- [To do] Return exactly the lines of the records below, starting at the line that contains "Show the depth stream histogram icon" and ending at the line that contains "Click the 9am", with both of those lines kept.
─── Data for review ───
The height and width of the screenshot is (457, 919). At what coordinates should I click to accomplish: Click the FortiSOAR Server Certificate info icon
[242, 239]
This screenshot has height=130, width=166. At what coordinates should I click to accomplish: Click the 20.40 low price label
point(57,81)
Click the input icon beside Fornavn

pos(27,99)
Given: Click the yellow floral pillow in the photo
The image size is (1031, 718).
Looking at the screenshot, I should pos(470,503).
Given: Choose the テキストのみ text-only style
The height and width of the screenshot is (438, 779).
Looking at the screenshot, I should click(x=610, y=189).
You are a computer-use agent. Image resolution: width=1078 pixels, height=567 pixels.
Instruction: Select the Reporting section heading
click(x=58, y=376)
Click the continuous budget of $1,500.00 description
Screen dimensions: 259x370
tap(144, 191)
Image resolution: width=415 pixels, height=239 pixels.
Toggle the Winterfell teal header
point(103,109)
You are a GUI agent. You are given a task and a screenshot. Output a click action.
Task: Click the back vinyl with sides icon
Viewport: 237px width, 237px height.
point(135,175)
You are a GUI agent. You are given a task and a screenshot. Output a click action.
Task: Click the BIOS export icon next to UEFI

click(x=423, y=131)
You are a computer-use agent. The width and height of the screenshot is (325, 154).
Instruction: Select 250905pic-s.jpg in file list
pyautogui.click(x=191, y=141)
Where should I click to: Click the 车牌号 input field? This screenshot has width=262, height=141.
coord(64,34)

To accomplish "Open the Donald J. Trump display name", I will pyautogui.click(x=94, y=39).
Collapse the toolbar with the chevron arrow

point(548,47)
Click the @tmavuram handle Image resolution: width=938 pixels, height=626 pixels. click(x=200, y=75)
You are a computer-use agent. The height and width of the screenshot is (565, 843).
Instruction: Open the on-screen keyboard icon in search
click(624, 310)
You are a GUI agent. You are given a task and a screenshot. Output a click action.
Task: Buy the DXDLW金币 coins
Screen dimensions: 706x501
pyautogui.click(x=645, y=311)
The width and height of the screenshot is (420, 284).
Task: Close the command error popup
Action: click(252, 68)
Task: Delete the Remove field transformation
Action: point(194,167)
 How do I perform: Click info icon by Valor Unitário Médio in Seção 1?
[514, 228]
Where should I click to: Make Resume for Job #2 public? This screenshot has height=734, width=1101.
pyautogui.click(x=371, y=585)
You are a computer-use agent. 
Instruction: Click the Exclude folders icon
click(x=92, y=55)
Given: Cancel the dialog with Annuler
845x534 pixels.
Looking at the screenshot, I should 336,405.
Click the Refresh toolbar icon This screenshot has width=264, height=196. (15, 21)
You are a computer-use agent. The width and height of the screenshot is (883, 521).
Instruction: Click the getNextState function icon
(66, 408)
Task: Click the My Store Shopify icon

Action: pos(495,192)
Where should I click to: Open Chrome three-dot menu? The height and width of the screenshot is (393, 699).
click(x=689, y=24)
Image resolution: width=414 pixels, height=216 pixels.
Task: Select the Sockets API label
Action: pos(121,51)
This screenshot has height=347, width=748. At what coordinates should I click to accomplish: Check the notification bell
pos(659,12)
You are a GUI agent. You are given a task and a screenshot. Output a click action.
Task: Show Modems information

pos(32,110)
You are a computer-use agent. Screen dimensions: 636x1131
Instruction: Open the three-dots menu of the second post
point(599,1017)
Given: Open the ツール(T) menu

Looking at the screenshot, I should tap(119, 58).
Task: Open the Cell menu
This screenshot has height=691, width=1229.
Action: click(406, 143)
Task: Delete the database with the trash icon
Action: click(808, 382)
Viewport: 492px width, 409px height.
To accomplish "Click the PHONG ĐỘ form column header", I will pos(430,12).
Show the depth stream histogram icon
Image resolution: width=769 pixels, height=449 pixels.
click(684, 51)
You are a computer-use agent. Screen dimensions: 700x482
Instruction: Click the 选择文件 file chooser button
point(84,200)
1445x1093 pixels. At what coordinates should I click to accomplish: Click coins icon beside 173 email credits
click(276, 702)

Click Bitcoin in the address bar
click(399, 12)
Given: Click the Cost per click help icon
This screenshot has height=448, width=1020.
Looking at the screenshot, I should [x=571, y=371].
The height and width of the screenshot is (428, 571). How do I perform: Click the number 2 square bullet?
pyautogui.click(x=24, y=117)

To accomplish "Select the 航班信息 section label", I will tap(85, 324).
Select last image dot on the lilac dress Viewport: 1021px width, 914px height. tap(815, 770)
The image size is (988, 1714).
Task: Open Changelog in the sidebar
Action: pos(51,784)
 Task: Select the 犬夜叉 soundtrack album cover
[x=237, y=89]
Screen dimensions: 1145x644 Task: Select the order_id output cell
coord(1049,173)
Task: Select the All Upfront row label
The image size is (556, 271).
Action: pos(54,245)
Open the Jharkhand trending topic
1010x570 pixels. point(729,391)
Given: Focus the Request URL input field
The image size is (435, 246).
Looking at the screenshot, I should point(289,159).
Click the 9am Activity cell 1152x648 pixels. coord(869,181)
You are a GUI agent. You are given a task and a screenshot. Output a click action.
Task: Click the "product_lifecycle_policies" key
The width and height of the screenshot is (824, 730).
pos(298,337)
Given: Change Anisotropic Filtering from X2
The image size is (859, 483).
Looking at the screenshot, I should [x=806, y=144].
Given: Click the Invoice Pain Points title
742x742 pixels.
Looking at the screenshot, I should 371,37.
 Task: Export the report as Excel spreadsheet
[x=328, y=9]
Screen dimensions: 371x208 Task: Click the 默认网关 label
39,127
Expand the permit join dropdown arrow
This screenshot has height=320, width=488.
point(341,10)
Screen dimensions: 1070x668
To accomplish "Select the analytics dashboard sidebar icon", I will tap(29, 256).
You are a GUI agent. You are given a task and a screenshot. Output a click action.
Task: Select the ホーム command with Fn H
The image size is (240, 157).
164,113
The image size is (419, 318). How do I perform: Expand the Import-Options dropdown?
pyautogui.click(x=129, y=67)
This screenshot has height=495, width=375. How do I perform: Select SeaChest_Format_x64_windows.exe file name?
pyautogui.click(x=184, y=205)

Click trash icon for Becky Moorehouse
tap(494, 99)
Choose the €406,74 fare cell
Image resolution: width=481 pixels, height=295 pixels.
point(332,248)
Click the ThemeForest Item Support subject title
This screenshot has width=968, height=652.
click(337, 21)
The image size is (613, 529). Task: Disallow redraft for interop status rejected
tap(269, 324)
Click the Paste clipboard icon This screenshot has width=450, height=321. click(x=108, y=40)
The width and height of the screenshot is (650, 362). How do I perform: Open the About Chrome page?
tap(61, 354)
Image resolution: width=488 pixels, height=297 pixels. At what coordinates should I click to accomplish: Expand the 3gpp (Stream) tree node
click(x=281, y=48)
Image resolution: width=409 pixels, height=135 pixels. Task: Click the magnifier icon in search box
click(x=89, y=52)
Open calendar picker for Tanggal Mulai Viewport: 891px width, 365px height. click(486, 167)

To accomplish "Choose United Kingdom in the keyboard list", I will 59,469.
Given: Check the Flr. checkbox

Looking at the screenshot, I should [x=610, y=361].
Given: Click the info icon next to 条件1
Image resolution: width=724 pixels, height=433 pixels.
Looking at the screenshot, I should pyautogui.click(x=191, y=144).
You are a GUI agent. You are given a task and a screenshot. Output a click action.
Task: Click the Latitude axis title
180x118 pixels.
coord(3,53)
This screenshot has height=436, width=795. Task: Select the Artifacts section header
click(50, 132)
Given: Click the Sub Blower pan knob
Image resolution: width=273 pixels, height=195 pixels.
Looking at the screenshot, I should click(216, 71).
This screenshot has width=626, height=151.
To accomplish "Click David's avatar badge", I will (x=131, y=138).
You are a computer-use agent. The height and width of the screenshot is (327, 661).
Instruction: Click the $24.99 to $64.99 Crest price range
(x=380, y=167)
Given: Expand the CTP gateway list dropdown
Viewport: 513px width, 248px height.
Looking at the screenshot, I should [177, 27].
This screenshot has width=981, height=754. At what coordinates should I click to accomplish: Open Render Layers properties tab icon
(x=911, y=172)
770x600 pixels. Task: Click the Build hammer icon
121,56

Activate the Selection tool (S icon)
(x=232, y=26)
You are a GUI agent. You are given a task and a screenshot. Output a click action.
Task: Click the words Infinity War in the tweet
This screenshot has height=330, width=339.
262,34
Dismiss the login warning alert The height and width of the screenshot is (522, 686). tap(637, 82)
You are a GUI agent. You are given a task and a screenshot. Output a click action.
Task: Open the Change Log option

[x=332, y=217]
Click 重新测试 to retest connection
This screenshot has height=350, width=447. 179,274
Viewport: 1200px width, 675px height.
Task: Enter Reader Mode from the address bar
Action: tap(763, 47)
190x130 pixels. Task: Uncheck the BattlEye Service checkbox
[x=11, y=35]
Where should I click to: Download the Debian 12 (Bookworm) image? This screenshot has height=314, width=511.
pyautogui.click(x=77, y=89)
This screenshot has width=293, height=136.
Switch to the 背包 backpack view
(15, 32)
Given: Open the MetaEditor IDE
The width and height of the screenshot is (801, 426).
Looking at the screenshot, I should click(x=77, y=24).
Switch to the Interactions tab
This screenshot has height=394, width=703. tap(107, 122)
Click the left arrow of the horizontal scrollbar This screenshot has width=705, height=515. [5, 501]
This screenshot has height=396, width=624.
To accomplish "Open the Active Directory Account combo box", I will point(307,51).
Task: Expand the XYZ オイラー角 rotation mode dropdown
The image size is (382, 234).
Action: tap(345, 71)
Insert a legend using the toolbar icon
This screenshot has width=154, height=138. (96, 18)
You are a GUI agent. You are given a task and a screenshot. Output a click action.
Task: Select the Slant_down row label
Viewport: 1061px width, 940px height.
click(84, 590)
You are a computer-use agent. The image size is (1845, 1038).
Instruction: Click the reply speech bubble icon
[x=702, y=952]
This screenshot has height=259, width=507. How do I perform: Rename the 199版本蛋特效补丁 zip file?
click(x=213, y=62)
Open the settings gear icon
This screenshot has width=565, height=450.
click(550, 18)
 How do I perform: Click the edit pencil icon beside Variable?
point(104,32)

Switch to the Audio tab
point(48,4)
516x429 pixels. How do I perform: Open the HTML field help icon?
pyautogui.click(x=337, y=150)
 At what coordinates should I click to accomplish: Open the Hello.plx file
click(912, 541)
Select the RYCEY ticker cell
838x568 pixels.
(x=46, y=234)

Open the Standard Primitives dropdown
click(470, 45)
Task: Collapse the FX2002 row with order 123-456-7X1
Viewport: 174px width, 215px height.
───
- [Result for this task]
Show the depth stream histogram icon
Image resolution: width=769 pixels, height=449 pixels.
click(684, 51)
You are a computer-use agent. Screen dimensions: 700x482
Instruction: Click the 选择文件 file chooser button
point(84,200)
1445x1093 pixels. At what coordinates should I click to accomplish: Click coins icon beside 173 email credits
click(276, 702)

Click Bitcoin in the address bar
click(399, 12)
Given: Click the Cost per click help icon
This screenshot has height=448, width=1020.
Looking at the screenshot, I should [x=571, y=371].
The height and width of the screenshot is (428, 571). How do I perform: Click the number 2 square bullet?
pyautogui.click(x=24, y=117)

To accomplish "Select the 航班信息 section label", I will tap(85, 324).
Select last image dot on the lilac dress Viewport: 1021px width, 914px height. tap(815, 770)
The image size is (988, 1714).
Task: Open Changelog in the sidebar
Action: pos(51,784)
 Task: Select the 犬夜叉 soundtrack album cover
[x=237, y=89]
Screen dimensions: 1145x644 Task: Select the order_id output cell
coord(1049,173)
Task: Select the All Upfront row label
The image size is (556, 271).
Action: pos(54,245)
Open the Jharkhand trending topic
1010x570 pixels. point(729,391)
Given: Focus the Request URL input field
The image size is (435, 246).
Looking at the screenshot, I should point(289,159).
Click the 9am Activity cell 1152x648 pixels. coord(869,181)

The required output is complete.